To do: Use the entries below to count the lines that hold the word "computer"; answer with the number only.

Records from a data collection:
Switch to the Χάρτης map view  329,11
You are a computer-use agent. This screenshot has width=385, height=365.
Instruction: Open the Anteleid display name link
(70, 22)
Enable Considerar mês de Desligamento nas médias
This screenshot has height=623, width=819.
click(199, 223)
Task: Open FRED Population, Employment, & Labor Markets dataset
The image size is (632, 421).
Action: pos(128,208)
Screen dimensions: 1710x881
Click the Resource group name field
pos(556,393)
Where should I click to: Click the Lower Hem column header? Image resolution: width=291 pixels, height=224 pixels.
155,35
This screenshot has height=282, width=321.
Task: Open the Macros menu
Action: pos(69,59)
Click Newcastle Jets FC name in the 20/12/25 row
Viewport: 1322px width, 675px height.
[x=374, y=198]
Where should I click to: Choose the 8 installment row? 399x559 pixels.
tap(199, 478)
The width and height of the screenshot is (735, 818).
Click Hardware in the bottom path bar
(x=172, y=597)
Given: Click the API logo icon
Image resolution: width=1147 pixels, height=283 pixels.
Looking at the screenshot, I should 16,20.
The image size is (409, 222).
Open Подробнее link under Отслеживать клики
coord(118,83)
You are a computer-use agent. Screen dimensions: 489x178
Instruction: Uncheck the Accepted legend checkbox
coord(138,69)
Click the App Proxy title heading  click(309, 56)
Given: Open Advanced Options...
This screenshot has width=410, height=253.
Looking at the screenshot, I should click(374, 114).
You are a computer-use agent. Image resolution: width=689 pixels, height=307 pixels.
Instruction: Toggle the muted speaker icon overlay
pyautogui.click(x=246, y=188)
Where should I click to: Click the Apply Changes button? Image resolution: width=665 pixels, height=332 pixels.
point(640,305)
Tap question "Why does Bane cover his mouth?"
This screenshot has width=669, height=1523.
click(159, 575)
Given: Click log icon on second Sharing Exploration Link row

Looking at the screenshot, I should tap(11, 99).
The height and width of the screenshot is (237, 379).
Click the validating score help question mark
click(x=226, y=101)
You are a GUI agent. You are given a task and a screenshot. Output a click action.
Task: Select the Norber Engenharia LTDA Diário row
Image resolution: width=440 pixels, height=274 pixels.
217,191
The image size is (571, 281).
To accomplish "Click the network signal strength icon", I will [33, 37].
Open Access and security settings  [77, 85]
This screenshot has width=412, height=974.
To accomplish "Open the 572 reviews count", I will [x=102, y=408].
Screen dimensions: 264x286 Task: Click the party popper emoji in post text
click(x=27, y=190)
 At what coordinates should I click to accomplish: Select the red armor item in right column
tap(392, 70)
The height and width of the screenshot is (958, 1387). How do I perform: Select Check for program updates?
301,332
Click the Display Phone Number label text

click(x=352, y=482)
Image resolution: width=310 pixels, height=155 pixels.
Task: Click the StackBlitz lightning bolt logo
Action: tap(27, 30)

Task result: 3